====== STORED DATA
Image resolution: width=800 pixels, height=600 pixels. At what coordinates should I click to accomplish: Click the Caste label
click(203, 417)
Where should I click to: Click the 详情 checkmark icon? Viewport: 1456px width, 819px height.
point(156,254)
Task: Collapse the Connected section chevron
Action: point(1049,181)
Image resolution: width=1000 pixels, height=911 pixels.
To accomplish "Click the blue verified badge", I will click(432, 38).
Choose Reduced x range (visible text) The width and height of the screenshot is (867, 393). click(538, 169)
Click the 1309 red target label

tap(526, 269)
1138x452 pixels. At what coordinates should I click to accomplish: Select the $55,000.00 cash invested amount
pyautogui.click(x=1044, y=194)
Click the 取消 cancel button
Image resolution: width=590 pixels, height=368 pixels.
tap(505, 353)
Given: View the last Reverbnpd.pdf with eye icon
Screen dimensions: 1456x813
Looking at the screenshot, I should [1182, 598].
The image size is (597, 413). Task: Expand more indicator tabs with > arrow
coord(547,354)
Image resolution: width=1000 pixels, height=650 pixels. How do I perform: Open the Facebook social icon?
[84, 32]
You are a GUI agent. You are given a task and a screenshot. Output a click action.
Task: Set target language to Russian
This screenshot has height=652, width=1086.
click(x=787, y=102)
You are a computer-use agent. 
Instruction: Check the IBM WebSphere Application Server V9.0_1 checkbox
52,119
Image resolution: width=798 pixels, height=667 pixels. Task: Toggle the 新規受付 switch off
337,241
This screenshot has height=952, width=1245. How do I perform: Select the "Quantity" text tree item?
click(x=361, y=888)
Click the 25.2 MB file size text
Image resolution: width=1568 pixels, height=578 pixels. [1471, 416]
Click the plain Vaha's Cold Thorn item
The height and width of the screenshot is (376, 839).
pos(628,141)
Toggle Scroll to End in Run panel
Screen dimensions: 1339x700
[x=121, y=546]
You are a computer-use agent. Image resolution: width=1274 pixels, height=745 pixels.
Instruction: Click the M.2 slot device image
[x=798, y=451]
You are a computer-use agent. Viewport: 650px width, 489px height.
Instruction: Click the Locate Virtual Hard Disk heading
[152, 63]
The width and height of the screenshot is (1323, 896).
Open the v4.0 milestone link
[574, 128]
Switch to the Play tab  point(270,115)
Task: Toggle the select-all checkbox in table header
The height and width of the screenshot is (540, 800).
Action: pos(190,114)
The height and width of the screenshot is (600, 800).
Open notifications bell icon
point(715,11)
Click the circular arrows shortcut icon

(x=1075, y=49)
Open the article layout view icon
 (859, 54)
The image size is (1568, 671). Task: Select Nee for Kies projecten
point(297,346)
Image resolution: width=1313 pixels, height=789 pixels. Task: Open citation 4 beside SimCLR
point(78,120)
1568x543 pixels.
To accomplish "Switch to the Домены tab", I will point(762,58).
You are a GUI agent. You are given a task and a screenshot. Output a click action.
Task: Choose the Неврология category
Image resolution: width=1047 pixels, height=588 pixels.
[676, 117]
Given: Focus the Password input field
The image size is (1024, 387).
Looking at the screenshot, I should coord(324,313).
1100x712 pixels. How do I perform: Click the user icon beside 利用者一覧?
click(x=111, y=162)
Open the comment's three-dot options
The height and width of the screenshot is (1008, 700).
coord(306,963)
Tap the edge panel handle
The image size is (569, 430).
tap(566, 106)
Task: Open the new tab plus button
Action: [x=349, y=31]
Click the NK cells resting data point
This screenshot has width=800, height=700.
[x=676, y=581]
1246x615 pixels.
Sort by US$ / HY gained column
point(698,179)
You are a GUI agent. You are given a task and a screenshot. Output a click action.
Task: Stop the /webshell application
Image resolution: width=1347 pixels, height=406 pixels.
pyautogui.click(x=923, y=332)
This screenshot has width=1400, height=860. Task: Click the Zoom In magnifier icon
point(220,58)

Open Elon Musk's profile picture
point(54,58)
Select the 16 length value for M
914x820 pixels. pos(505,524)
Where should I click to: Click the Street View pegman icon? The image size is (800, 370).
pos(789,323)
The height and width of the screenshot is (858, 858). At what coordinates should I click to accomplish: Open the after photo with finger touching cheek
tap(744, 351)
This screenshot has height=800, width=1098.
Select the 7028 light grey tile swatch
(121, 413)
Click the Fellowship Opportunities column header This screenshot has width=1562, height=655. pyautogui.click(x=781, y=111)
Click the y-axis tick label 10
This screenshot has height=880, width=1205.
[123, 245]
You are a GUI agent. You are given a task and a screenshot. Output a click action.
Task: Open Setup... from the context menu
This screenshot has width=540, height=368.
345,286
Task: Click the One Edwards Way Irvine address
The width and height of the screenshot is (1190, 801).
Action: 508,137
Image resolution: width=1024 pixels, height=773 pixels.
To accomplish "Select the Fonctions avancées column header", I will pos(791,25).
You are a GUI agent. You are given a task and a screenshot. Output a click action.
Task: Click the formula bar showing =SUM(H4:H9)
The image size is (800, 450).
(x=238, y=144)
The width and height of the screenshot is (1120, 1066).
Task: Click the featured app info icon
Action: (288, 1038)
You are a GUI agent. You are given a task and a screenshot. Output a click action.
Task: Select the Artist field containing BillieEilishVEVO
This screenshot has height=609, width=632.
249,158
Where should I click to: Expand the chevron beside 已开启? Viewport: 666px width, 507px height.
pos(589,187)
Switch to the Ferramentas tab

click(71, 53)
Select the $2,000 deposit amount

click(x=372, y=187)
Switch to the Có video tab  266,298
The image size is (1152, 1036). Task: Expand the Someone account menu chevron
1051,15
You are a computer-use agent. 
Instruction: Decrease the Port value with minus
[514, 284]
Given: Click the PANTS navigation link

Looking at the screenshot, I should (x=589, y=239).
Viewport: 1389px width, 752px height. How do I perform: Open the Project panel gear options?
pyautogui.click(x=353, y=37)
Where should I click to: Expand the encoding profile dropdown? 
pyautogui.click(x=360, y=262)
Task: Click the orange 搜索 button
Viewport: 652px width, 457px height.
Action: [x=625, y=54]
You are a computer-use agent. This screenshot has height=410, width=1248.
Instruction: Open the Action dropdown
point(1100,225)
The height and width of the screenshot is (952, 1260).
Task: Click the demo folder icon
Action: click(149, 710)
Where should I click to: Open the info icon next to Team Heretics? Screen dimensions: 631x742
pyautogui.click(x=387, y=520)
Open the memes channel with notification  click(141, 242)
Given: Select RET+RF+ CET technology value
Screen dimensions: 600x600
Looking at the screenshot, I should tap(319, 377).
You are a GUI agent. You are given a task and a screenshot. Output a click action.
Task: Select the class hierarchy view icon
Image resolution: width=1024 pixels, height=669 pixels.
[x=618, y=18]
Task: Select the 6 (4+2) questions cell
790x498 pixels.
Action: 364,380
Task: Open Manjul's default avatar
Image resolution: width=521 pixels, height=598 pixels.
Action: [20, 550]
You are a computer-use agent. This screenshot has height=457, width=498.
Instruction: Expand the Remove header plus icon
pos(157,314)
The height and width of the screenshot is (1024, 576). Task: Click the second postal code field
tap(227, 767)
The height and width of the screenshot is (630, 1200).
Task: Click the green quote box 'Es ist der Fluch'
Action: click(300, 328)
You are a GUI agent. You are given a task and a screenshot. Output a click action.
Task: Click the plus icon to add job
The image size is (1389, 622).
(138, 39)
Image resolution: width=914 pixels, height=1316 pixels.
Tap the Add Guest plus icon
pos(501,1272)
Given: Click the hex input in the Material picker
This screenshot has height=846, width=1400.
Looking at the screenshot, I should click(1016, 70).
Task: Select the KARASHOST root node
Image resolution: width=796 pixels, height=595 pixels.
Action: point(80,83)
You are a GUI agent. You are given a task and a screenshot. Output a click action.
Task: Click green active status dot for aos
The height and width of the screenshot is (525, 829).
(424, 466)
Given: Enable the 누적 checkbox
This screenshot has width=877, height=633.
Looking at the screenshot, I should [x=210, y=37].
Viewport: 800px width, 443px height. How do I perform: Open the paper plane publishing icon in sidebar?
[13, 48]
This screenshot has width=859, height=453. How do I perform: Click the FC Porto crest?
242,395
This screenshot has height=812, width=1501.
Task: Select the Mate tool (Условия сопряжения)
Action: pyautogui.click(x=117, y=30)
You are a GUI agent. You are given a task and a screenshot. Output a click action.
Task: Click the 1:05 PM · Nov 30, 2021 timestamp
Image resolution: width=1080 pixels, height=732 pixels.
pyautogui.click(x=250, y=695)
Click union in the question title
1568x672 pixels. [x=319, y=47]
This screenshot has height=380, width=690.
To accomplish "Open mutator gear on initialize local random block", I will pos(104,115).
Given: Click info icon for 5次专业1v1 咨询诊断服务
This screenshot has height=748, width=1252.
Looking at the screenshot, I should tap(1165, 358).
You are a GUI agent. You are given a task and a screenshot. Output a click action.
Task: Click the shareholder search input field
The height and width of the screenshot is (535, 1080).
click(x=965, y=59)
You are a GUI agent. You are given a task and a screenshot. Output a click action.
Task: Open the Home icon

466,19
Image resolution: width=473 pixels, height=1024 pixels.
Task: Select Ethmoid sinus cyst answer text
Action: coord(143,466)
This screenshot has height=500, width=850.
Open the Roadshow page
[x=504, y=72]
============
If a line in the records contains the word "input", copy it out.

### RESPONSE BOX
Given: Focus the Password input field
Given: Click the hex input in the Material picker
Task: Click the shareholder search input field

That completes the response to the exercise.